In a high-level language, the programmer is deprived of the dangerous power to update his own program while it is running. Even more valuable, he has the power to split his machine into a number of separate variables, arrays, files, etc.; when he wishes to update any of these he must quote its name explicitly on the left of the assignment, so that the identity of the part of the machine subject to change is immediately apparent; and, finally, a high-level language can guarantee that all variables are disjoint, and that updating any one of them cannot possibly have any effect on any other.
Unfortunately, many of these advantages are not maintained in the design of procedures and parameters in ALGOL 60 and other languages. But instead of mending these minor faults, many language designers have preferred to extend them throughout the whole language by introducing the concept of reference, pointer, or indirect address into the language as an assignable item of data.

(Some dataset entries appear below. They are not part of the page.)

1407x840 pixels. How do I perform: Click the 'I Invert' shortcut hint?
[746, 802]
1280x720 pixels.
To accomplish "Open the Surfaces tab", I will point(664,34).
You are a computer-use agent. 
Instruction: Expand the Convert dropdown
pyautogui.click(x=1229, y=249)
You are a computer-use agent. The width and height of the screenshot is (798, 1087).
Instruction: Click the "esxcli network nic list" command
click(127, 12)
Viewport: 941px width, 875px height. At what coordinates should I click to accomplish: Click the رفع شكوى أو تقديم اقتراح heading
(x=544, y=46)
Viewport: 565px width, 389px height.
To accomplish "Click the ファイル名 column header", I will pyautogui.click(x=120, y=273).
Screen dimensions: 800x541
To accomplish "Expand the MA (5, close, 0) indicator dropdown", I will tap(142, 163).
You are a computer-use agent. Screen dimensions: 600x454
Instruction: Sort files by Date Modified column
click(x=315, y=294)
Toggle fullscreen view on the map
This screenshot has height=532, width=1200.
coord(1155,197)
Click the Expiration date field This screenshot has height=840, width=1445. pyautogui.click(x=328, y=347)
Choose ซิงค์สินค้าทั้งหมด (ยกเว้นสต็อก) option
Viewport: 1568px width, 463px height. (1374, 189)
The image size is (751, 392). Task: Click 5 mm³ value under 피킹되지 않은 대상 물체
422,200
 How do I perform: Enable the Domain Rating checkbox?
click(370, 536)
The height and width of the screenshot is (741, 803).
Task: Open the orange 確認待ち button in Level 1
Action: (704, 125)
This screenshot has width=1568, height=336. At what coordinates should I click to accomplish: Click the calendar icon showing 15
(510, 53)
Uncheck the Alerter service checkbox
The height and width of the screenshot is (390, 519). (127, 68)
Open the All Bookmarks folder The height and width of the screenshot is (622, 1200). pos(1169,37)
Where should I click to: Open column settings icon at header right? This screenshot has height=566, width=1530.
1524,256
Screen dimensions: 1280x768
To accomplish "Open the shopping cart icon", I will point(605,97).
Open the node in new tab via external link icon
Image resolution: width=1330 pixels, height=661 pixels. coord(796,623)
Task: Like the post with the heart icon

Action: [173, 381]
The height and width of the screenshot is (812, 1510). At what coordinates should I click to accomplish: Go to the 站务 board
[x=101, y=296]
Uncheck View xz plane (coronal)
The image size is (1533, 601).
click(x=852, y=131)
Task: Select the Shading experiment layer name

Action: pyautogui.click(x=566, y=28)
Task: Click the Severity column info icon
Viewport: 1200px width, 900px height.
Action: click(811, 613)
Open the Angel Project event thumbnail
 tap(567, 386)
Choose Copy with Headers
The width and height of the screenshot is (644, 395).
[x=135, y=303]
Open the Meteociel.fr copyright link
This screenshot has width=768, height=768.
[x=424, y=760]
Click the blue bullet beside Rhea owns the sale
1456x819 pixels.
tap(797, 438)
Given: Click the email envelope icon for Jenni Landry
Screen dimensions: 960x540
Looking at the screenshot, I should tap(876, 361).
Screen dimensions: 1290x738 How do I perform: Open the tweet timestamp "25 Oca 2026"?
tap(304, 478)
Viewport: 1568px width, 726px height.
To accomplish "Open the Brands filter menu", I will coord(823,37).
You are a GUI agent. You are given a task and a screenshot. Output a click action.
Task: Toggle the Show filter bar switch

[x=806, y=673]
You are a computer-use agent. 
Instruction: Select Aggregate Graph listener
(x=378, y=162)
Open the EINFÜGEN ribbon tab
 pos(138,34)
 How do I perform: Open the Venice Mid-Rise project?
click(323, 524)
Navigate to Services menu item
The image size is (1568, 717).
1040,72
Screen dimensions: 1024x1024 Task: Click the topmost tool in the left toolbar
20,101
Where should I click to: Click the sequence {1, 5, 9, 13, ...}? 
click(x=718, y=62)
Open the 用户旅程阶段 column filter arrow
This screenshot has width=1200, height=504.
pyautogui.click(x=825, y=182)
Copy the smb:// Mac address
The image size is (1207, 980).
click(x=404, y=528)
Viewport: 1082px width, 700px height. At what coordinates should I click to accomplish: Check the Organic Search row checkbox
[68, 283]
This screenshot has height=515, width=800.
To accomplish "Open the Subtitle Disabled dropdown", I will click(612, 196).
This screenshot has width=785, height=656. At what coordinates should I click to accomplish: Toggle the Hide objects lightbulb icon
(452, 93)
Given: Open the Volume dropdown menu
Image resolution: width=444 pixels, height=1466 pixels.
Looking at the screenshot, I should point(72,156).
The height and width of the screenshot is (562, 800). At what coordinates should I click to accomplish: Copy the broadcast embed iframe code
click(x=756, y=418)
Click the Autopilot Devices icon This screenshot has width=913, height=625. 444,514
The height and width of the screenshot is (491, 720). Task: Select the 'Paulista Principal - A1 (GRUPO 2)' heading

This immediately gives rise in a high-level language to one of the most notorious confusions of machine code, namely that between an address and its contents. Some languages attempt to solve this by even more confusing automatic coercion rules. Worst still, an indirect assignment through a pointer, just as in machine code, can update any store location whatsoever, and the damage is no longer confined to the variable explicitly named as the target of assignment…
Unlike all other values (integers, strings, arrays, files, etc.) references have no meaning independent of a particular run of a program. They cannot be input as data, and they cannot be output as results. If either data or references to data have to be stored on files or backing stores, the problems are immense. And on many machines they have a surprising overhead on performance, for example they will clog up instruction pipelines, data lookahead, slave stores, and even paging systems. References are like jumps, leading wildly from one part of a data structure to another. Their introduction into high-level languages has been a step backward from which we may never recover.